In the leadup to the invasion, for example, rumours spread that the people of Parihaka had positioned dynamite in the village so that ‘the Divine interpretation promised by Te Whiti on the 5th November will consist in blowing up the New Zealand forces as Guy Fawkes proposed to do to the House of Commons on that day two or three centuries ago’. Even the newspapers at the time conceded that this rumour was unfounded and absurd.
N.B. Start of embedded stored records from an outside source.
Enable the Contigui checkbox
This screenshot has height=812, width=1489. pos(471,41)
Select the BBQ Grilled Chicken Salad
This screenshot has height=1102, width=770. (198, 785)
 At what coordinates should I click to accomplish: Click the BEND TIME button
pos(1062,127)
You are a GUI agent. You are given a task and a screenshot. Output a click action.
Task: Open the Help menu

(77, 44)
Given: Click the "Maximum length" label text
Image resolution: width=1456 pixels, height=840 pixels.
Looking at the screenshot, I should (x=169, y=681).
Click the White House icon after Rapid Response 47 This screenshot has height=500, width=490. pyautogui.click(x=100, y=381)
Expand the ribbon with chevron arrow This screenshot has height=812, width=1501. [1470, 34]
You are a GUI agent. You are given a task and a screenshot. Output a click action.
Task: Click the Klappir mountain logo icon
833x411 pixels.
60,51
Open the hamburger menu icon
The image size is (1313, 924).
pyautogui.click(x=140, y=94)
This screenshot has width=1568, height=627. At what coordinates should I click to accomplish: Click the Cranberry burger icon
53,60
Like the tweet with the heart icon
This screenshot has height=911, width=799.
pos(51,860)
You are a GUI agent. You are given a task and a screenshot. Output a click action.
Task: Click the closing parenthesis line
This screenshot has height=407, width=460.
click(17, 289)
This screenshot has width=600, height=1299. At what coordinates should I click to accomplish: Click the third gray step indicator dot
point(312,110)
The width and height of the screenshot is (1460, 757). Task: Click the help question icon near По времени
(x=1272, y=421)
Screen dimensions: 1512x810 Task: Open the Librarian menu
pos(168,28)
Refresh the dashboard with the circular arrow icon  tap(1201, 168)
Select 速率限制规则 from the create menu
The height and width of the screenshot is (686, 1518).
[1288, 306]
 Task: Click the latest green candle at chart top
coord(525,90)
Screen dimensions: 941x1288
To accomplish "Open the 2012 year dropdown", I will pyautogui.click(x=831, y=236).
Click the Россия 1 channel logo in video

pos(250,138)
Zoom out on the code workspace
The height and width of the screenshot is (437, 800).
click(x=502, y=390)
The Poverty Bay Herald, however, published two poems which mocked Te Whiti, linked him to Guy Fawkes, and celebrated the suppression of the Parihaka resistance:
Remember, remember, this Fifth of November,
Native Policy, Armed Force, and the lot.
There is reason to doubt, that they’ll suffer a rout,
If they give way to Te Whiti one jot;
Then let it appear,
To that savage, most clear,
That his day dreams have come to an end —
He is doomed to the Pakeha to bend,
And so say all of us.‘Monteagle’, ‘Ye Modern Guy Fawkes Plot’, Poverty Bay Herald, 5 November 1881, p 2
Ah! Long shall we New Zealanders a well-known date remember —
The which Guy Fawkes commemorates, the fifth day of November
When Bryce, by British bayonets backed, read out the Act called Riot,
And bold Te Whiti — why he “caved in,” like a lamb so quiet.‘J.J.P.’, ‘The N.Z. Guy Fawkes’, Poverty Bay Herald, 7 November 1881, p 2
Of course, Te Whiti had not ‘caved in’ but rather been arrested, and would be held in detention by the government, not being allowed to return to Parihaka until 1883. The invasion was a source of huge and ongoing trauma for the people of Parihaka and for Taranaki Māori more widely. For many Pākehā at the time, however, it was cause for celebration. The New Zealand Herald reported:
The Fifth of November, the anniversary of the Gunpowder Plot, has been celebrated this year with unusual rigour, principally it is believed, as enabling the youngsters to hit two birds with the one stone — namely, commemorating the crime of Guy Fawkes, and the capture of Te Whiti. Crackers and squibs were being exploded in the streets to a late hour on Saturday, while bonfires were blazing in every suburb, and on the top of nearly all the hills surrounding Auckland.New Zealand Herald, 8 November 1881, p 4
Pākehā ‘youngsters’ of today may still enjoy fireworks, but we can hope that the new New Zealand histories curriculum will mean they will have a much better understanding of the events at Parihaka than their counterparts of 140 years ago.